Viable Terrain Theory (VTT) applies the Constraint Geometry Framework to agency — the problem of how any goal-directed entity navigates toward outcomes under constraint.
VTT introduces two operational measures:
Traction (μ)
Traction measures the degree to which an entity’s actions produce forward progress toward a goal. High traction means actions translate efficiently into goal-approach. Low traction means effort is dissipated — the entity is spinning its wheels.
Traction is not binary. It is a continuous measure that captures the coupling between action and outcome in a constrained environment.
Bearing (p⃗)
Bearing is a vector quantity that captures the direction of viable progress through constraint space.
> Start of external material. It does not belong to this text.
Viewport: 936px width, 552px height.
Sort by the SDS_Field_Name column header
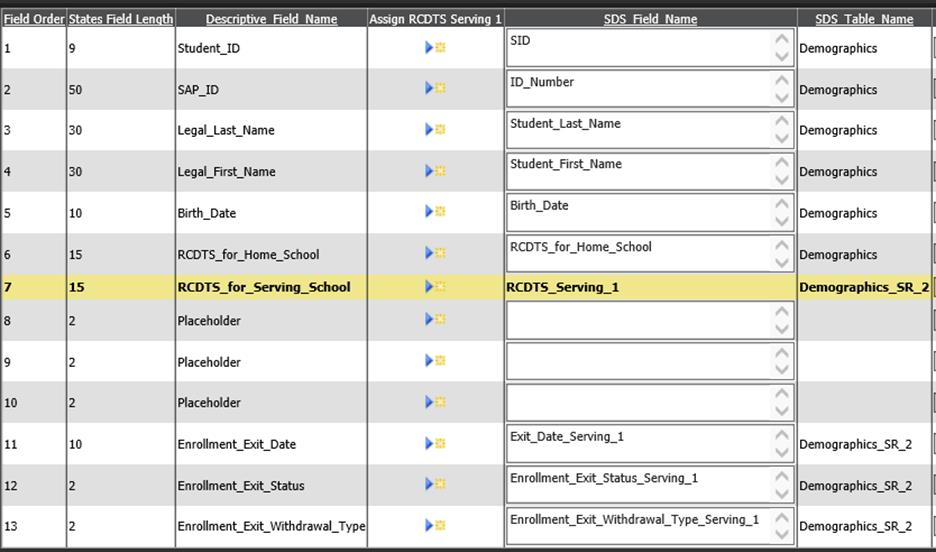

It is not simply “the direction of the goal” — it accounts for the constraint landscape between the entity and its objective.
An entity may need to move away from its goal to maintain bearing — navigating around a constraint barrier rather than pushing against it.
The Navigation Matrix
Together, traction and bearing define a navigation matrix with four operational states:
| State | Traction | Bearing | Description |
|---|---|---|---|
| NAVIGATING | High | Clear | Efficient progress — actions directly advance the goal |
| GRIPPING BUT LOST | High | Unclear | Power without direction — effort is wasted on the wrong heading |
| ORIENTED BUT SLIDING | Low | Clear | Friction — the path is visible but the agent cannot grip |
| FREEFALL | Low | Unclear | Neither direction nor grip — no viable action |
This matrix applies universally: to a robot navigating a physical environment, to an organisation pursuing a strategic objective, to a researcher exploring a problem space, to an AI system pursuing alignment.
Applications
VTT provides a formal framework for:
- Robotics and autonomous navigation — computing viable paths through constrained physical environments
- Strategic planning — assessing whether an organisation has both the direction (bearing) and the capability (traction) to achieve its objectives
- Decision theory — formalising the difference between “knowing where to go” and “being able to get there”
- AI alignment — measuring whether an AI system’s actions are coupled to its stated objectives
Relation to CGF
VTT is not an analogy or metaphor drawn from physics. It is a direct application of constraint geometry to the navigation problem. The same mathematical structures that describe how physical law emerges from constraint accumulation also describe how viable paths emerge from navigational constraints.